• _Requirement_:
On every line of the listing, check for "icon"; copy the lines that have it.

• _Provided data_:
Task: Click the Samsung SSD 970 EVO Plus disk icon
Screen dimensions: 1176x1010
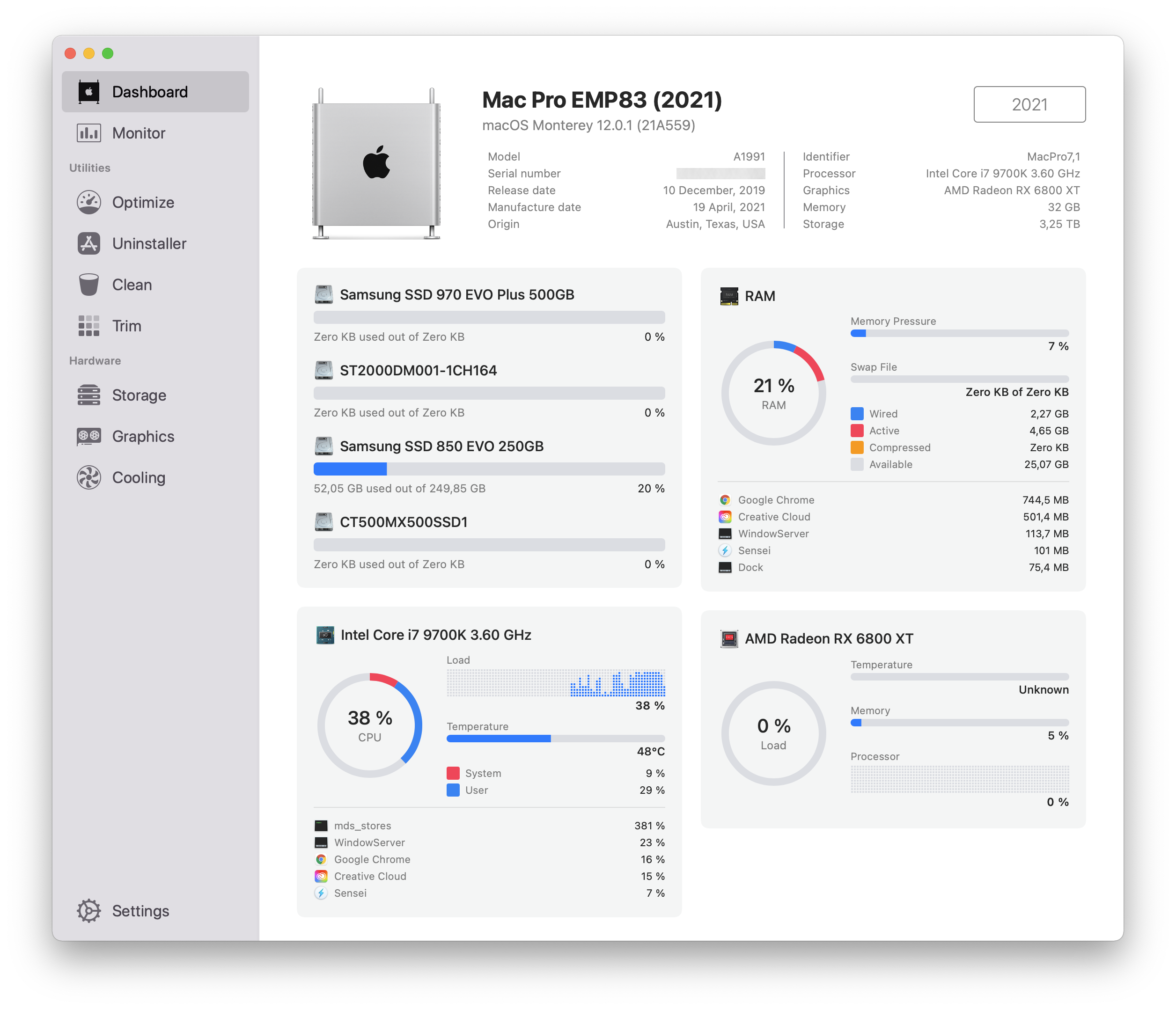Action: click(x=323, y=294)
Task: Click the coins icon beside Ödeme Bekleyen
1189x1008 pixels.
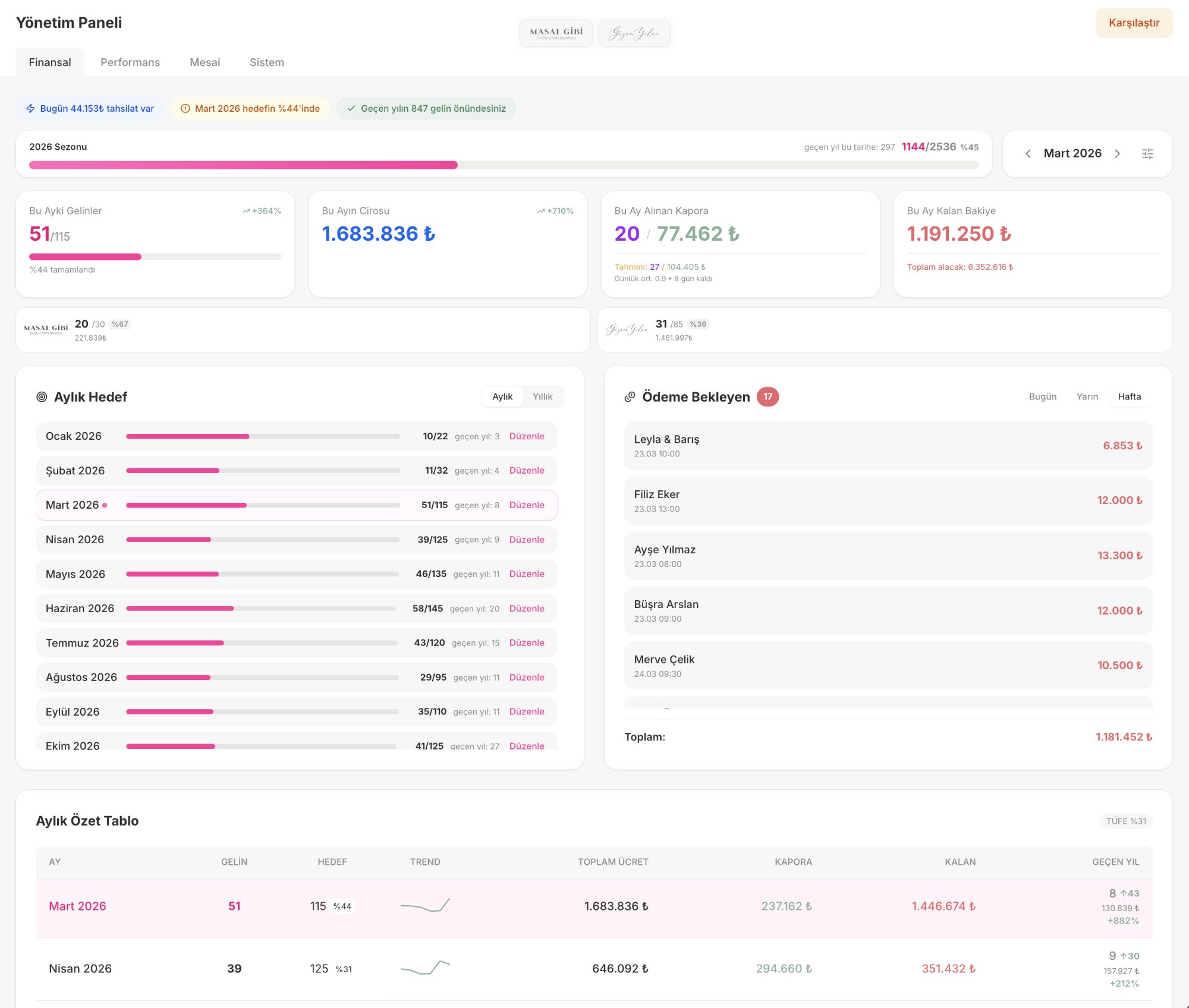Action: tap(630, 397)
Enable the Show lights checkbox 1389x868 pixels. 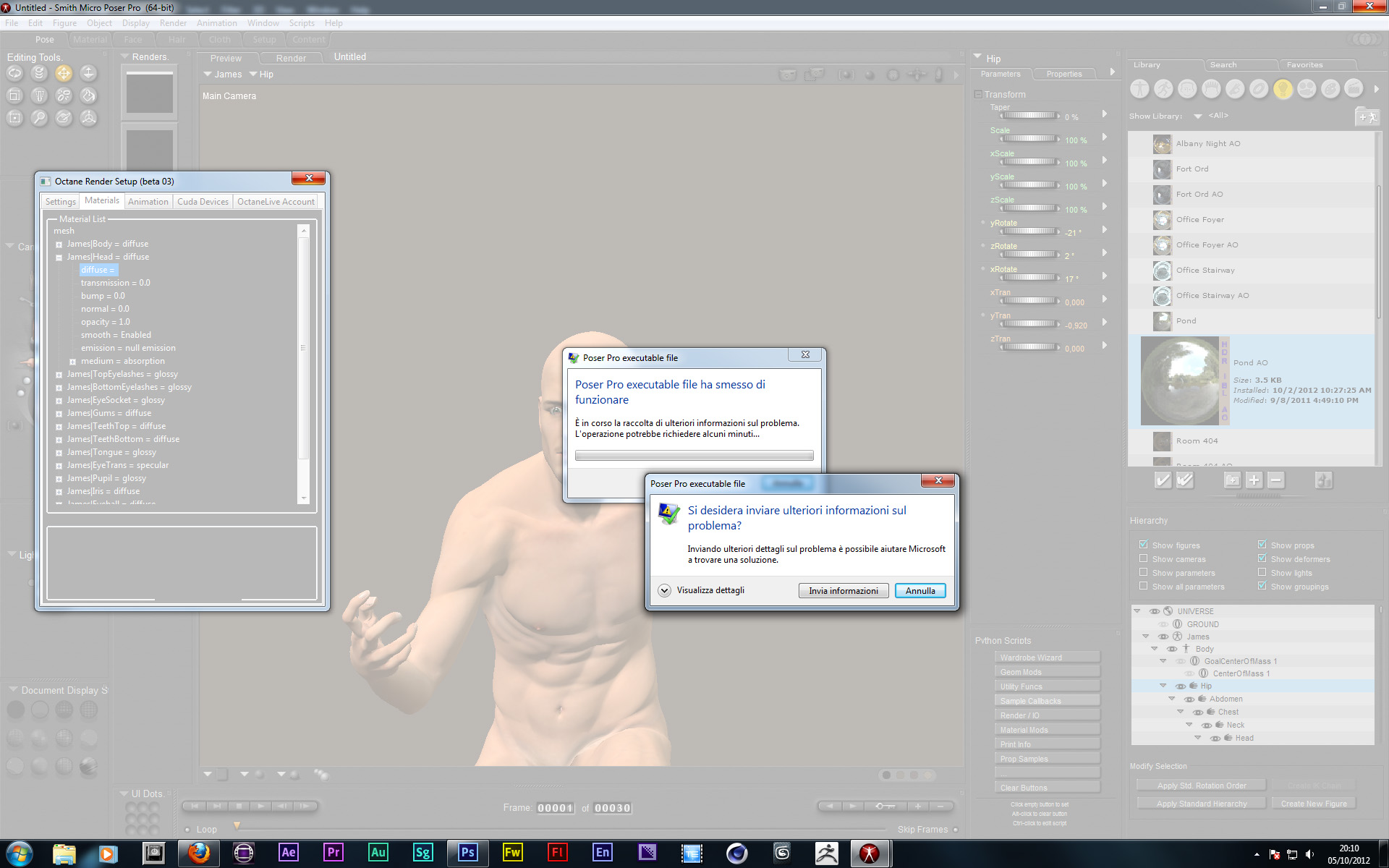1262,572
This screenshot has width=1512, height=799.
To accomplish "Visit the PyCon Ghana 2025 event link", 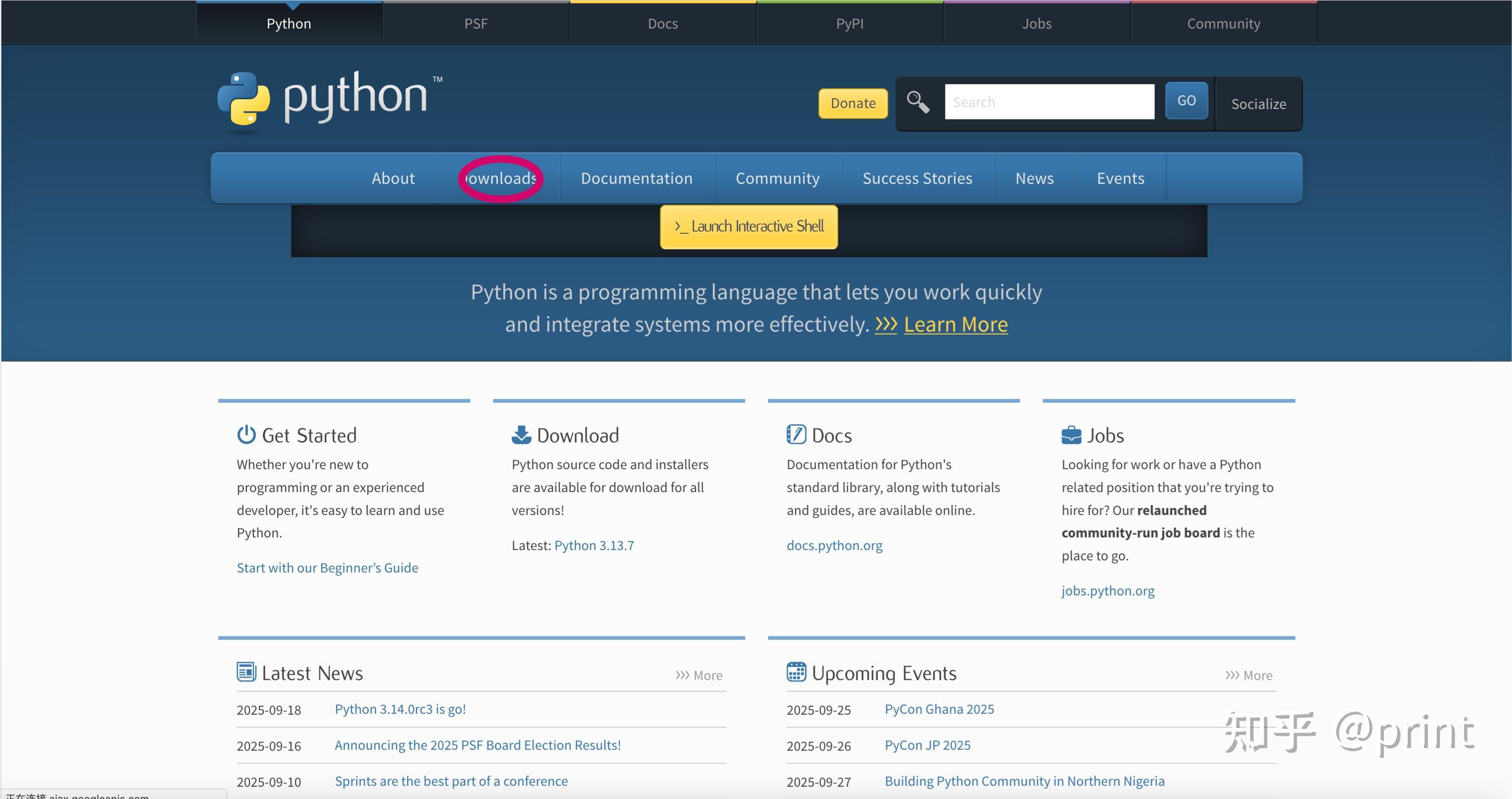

• _Written solution_:
Task: Click the Samsung SSD 970 EVO Plus disk icon
Task: Click the coins icon beside Ödeme Bekleyen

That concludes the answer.